Until I can get my own home, where I'm able to plant things that need years to develop and can stop feeling temporary about where I'm doing all my outdoor work, I won't feel deeply happy or settled. We've lived for years now feeling temporary...never doing what we'd like to do, painting the walls, setting up the garden beds, planting the rhubarb, fruit trees, asparagus and blueberry bushes, getting the dog we want. Because if we do those things, then it's time to move, we've done it for nothing and we stand the risk of having to have to get rid of our dog. Our current landlords are great. Farmers themselves, they let us do what we want, but we moved in here knowing our time would be limited to some extent. He purchased the house for his inlaws to retire to, and we know they eventually will want to retire and we'll need to go. There are many things about this house that don't work for us, but we accept it because it's at least providing us a way to stay in the town that we all love. Though we didn't know it at the time, we had to pick one of the most expensive towns in the state to settle in, make friends in, and develop a community with.
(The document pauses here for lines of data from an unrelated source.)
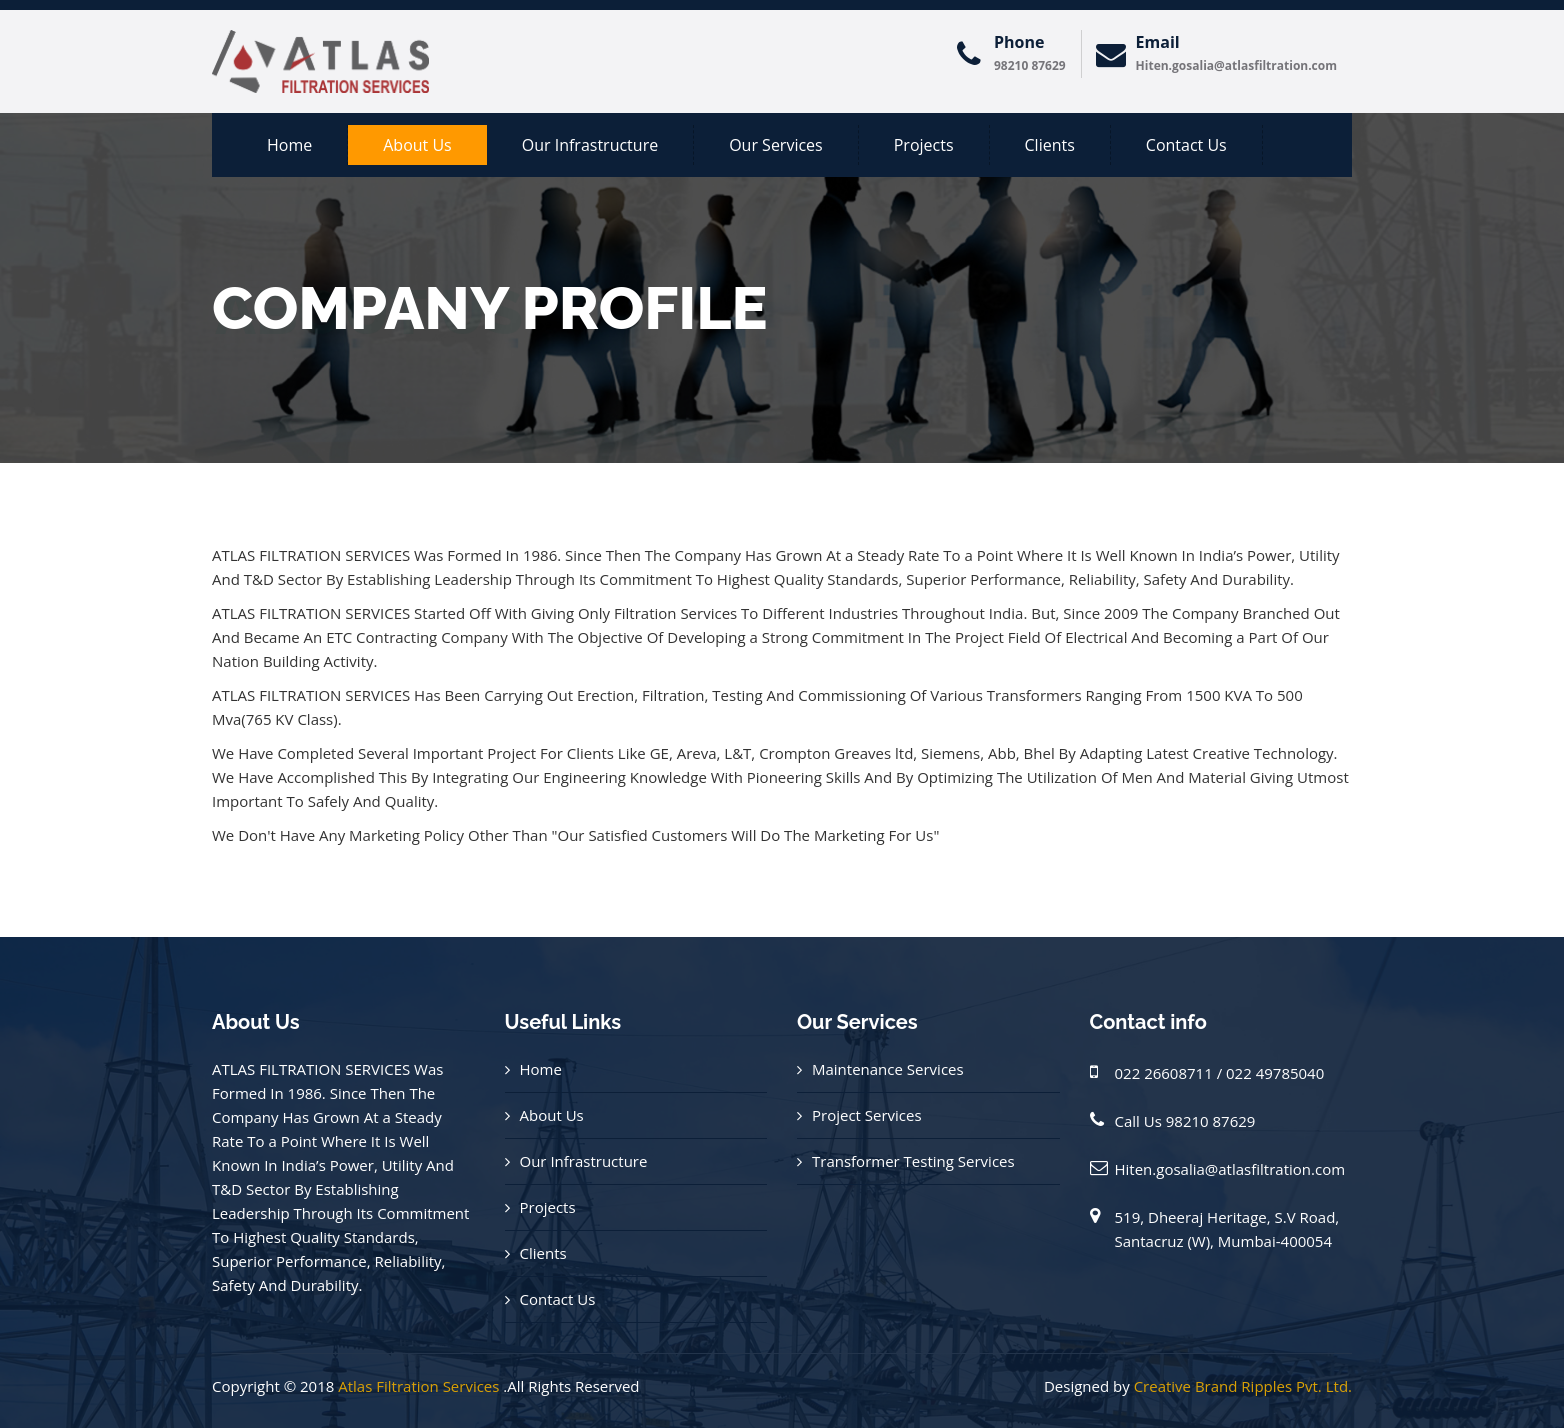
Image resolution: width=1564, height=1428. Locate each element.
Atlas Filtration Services (418, 1386)
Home (289, 145)
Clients (1050, 145)
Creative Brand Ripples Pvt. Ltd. (1243, 1386)
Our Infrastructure (590, 145)
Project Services (867, 1115)
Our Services (776, 145)
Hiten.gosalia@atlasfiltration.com (1230, 1169)
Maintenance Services (888, 1069)
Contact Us (1186, 145)
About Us (552, 1115)
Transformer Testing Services (913, 1161)
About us (417, 145)
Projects (924, 145)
And now, unless we can find a house that we fit in, that doesn't need a ton of work, that has at least two farmable acres, we're facing leaving the town and people that we love. Our kids love it here and for us that's a huge part of why we want to stay. Music Man having moved so many times as a kid, never developing friendships and feeling he belonged has stayed with him his entire life, and we don't want to do that to our kids. Maestro has already been to 3 different schools and he doesn't want to leave. Plus this school has the programs for gifted kids that he needs as well.
So, we keep waiting and hoping. There are so few homes in our area that are in our price range, that work for our family, that fit our financing. It's getting to look more and more like we may have to leave the place we love and feel we belong. None of us is anxious to have that happen, so we wait.